El dolor blanco, y gelatinoso
e insufrible que lo llenaba todo
Se había comido una cuarta parte de la tostada, acompañándola con unos sorbos de whisky con agua, y entonces se había quedado casi dormido con los ojos clavados en el triángulo de pan tostado, una de cuyas esquinas empezaba ya a levantarse.
Patricia Highsmith
–Tener hijos, dices. Pero ¿es
que acaso tú no carrulas bien? ¿Es que tal vez se te han perlado las bujías?
Oye, no se te habrán ido tres o cuatro tornillos, ¿verdad? –Le había espetado,
espurreándole en plena cara, y en una tarde tranquila de finales del invierno,
o, principios de la primavera, infinidad de gotas pequeñísimas de mi saliva con
muchos de mis discernimientos. –Pero ¿es qué tú no
estás en tu sano juicio, no funcas, no funcionas? ¿Eres consciente de lo que me
estás diciendo? –Sí, sí, se lo había dejado muy claro a María de la Cruz de
Piedra en el día de su cumpleaños. Abriéndome a todas las mezquindades, y, a
las tristezas que evocaban mi salvajismo latente, nada tenía la forma deseada.
Se lo había dejado caer sin anestesia, a plena luz sin nubes, a palo recto.

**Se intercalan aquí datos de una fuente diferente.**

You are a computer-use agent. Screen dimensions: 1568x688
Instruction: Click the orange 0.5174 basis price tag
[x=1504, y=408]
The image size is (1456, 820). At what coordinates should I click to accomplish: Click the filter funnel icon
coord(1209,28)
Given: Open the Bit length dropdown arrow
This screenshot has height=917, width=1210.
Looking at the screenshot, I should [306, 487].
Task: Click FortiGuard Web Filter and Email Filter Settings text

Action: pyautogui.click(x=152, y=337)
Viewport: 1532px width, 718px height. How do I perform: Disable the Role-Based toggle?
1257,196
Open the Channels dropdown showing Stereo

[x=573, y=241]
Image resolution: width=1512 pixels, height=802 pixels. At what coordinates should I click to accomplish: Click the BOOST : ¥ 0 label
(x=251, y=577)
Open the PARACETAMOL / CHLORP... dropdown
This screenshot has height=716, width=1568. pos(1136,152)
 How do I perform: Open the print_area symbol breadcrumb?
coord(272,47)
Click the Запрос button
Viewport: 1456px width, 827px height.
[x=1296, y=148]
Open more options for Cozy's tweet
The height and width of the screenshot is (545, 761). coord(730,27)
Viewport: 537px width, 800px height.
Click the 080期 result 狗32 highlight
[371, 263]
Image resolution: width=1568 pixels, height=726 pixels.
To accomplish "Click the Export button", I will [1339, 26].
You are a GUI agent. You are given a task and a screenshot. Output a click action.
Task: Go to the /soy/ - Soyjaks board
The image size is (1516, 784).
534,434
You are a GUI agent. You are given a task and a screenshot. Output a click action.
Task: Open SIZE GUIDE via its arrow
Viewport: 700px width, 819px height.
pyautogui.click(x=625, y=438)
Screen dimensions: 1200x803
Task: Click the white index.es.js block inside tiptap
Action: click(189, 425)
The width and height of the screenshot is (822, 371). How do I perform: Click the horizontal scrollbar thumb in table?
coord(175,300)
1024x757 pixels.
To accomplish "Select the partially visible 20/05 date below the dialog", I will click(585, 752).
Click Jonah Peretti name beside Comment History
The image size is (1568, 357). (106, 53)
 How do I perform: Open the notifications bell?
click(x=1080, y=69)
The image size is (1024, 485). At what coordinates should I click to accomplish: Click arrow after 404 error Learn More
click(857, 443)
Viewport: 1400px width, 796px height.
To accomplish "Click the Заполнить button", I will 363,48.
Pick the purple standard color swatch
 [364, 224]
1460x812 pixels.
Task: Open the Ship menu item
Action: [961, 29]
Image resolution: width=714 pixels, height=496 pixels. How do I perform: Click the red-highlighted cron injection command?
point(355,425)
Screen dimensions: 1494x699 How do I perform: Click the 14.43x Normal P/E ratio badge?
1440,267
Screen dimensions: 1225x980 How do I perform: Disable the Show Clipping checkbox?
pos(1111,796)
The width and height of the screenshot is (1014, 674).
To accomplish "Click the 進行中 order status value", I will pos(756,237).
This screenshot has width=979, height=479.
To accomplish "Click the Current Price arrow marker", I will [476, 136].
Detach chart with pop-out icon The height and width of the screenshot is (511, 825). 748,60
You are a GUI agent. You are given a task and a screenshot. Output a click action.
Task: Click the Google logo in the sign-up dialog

Austero y blanco igual que mi rostro infantil invadido por el acné. Tener hijos
significaría claudicar, estar de acuerdo con sus pensamientos, confirmar, sí o
sí, que esta vida nuestra era mucho más que admirable, que era extraordinaria,
y era maravillosa, estupendísima perfecta, portentosa, y, puesto que, nosotros
–de sobra lo sabía ella– estamos luchando por conseguir todo lo contrario a lo
que nos vino impuesto, ¿cómo podríamos, entonces, concebir los hijos que ella
quería? ¡Eh! ¡Eh! ¡Anda, anda! ¡Dime! ¿Cómo se le ocurría ni tan siquiera
proponérmelo, ni pensarlo, ni dejar que invadiese su cabeza? ¿Cómo íbamos a
darle motivos al hombre, o a Dios, o a quién coños quisiese que fuese la sombra
o la luz que nos dominase y apretase los resortes del alma para no matar, antes
de nacer a todas y cada una de nuestras propias reproducciones? ¿Cómo podríamos
entregárselas a ellos sin luchar, sin entablar siquiera una cruenta batalla en
contra de los aconteceres de esa vida espiritual? ¿Entregárselos
para su consagración, o conservación en esos tubos probetas desinfectadas? ¡Sí,
sí, claro! ¡Ya te digo! Recuerdo que, cuando yo aún era niño de pantalones
cortos, y que apenas si hablaba, más que por otra cosa, por estar mi cabeza
llena de pensamientos extraños y, totalmente fuera, de lo que acontecía en ese
momento, veía vestir de negro a todas las abuelas: faldas negras, chaquetas
negras, toquillas negras que cubrían las cabezas; y en el rostro, y en los ojos
muy negros en dónde no se dibujaba la esperanza, y sí por el contrario,
destacaban en primera persona, las sombras del miedo, ese miedo en el que se
miraban, y mientras me acompañaban guardaban un respetable silencios. El futuro
acercaba las advertencias frenéticas, y fallidas, y desequilibrantes, y temblorosas como los principios de las miserias en las crucetas
de cualquier intimidad, en esa en la misma que era una constante que estaba ahí,
destacando sobre todas las cosas, y que al final del día, aunque nos pareciese
que en él, nos iba a faltar el aliento, y nos iba a sobrar el dolor blanco, y gelatinoso, e insufrible de las mangas
largas que lo llenaba todo, descubríamos que no, que el rostro juvenil era
capaz de alcanzar el sueño que se propusiese. Si todas esas abuelas habían
recibido en una u otra ocasión la visita de la muerte: Hijo y padre. Hijo y
madre. Hijo y hermano. Marido, amante, esposo, nieto, sobrino, tío y todos,
todos ellos fueron fulminados por el frío del diablo en la nevera que les
arrebató la vida después de darles un aire tras abrir su puerta. ¡Sí, sí, por
supuesto! Siempre había algún ser muy cercano por el que afligirse y llorar,
alguno que impacientándose les estaba esperando al otro lado. Así, nosotros, a
ver, ¿cómo te lo digo?, ahora que ya habíamos crecido, y respirábamos el aire
cálido de la noche desierta, y el contenido sutil de la brisa, y aunque no
fuese esa nuestra intención, contábamos mentalmente cuantos amigos y familiares
nos faltaban: ¿Cómo no íbamos a desistir de ser padres al ser incapaces de
llevar la cuenta de tantos familiares como nos faltaban? Así pues, ahora, en
este instante ¿cómo íbamos a pensar en tener hijos?